TASK STATEMENT
Print the records from the line with "Монтаж дренажа: о" to the line with "Harika Haber (115, 2486)", both included, reproducing each line verbatim.

TASK INPUT

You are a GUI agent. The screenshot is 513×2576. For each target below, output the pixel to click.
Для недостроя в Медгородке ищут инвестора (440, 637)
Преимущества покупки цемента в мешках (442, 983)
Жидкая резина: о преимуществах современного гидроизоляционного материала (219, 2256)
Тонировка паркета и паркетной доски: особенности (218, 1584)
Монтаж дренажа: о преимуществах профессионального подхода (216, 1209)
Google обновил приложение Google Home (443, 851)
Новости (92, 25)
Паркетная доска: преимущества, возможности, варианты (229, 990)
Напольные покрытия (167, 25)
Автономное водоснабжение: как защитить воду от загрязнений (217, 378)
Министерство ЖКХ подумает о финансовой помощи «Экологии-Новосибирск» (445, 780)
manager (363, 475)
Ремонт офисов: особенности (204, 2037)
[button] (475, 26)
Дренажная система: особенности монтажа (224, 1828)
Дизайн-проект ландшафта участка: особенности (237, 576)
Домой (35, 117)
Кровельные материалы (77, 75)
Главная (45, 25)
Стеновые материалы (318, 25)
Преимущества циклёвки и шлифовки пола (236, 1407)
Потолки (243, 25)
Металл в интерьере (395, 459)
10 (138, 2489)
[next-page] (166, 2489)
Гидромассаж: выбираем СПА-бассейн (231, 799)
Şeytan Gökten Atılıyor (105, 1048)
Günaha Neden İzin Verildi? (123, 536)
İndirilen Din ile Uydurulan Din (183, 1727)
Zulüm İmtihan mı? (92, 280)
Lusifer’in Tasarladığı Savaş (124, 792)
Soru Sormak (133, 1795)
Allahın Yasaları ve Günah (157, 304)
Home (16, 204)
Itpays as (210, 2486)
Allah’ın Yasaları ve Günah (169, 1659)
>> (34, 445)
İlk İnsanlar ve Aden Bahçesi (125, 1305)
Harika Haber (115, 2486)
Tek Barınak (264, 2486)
--
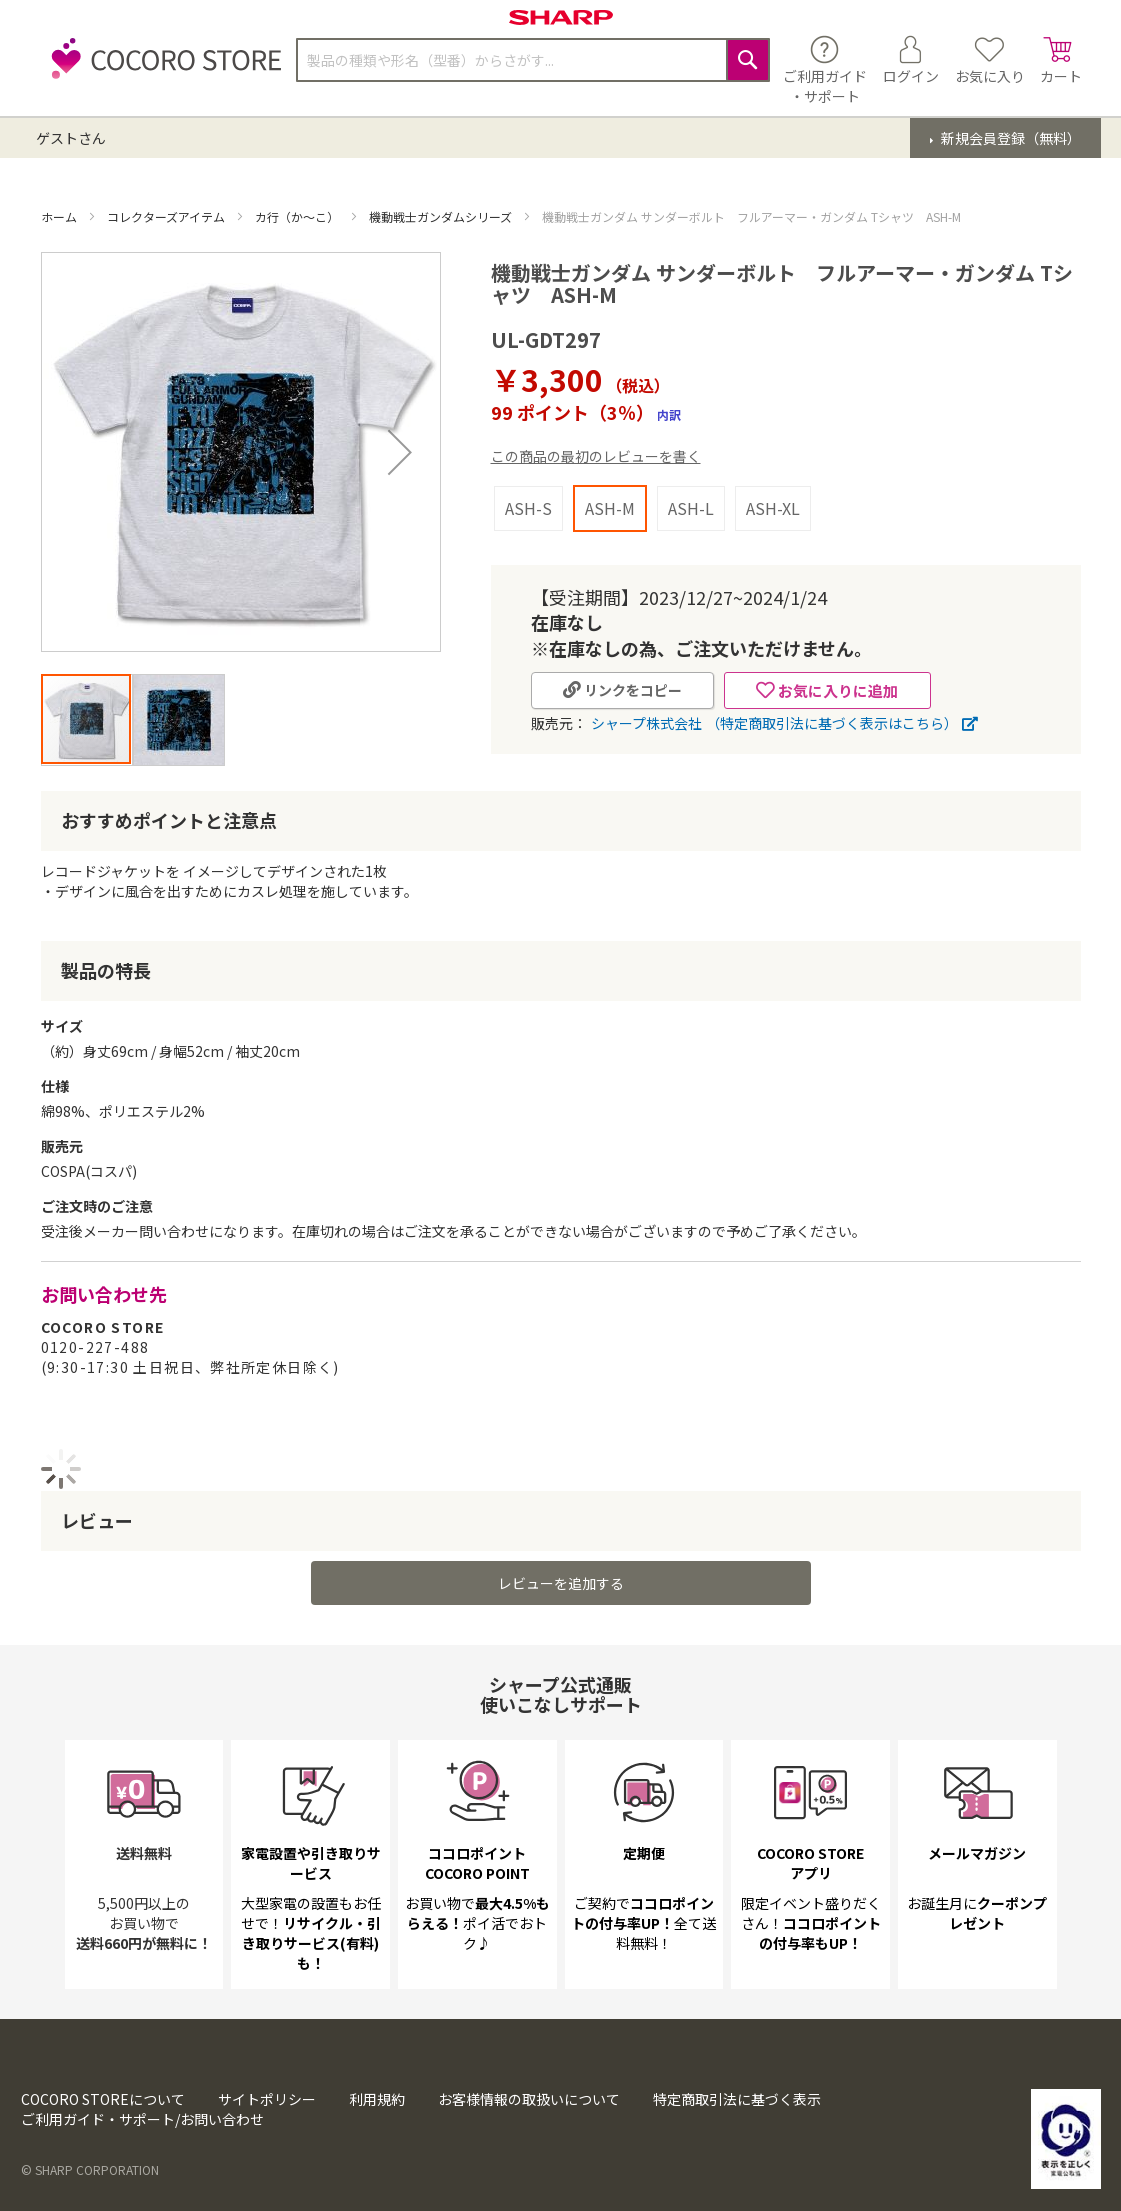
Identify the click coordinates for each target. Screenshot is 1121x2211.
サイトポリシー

THE OUTPUT
Монтаж дренажа: о преимуществах профессионального подхода (216, 1209)
Google обновил приложение Google Home (443, 851)
Новости (92, 25)
Паркетная доска: преимущества, возможности, варианты (229, 990)
Напольные покрытия (167, 25)
Автономное водоснабжение: как защитить воду от загрязнений (217, 378)
Министерство ЖКХ подумает о финансовой помощи «Экологии-Новосибирск» (445, 780)
manager (363, 475)
Ремонт офисов: особенности (204, 2037)
[button] (475, 26)
Дренажная система: особенности монтажа (224, 1828)
Дизайн-проект ландшафта участка: особенности (237, 576)
Домой (35, 117)
Кровельные материалы (77, 75)
Главная (45, 25)
Стеновые материалы (318, 25)
Преимущества циклёвки и шлифовки пола (236, 1407)
Потолки (243, 25)
Металл в интерьере (395, 459)
10 (138, 2489)
[next-page] (166, 2489)
Гидромассаж: выбираем СПА-бассейн (231, 799)
Şeytan Gökten Atılıyor (105, 1048)
Günaha Neden İzin Verildi? (123, 536)
İndirilen Din ile Uydurulan Din (183, 1727)
Zulüm İmtihan mı? (92, 280)
Lusifer’in Tasarladığı Savaş (124, 792)
Soru Sormak (133, 1795)
Allahın Yasaları ve Günah (157, 304)
Home (16, 204)
Itpays as (210, 2486)
Allah’ın Yasaları ve Günah (169, 1659)
>> (34, 445)
İlk İnsanlar ve Aden Bahçesi (125, 1305)
Harika Haber (115, 2486)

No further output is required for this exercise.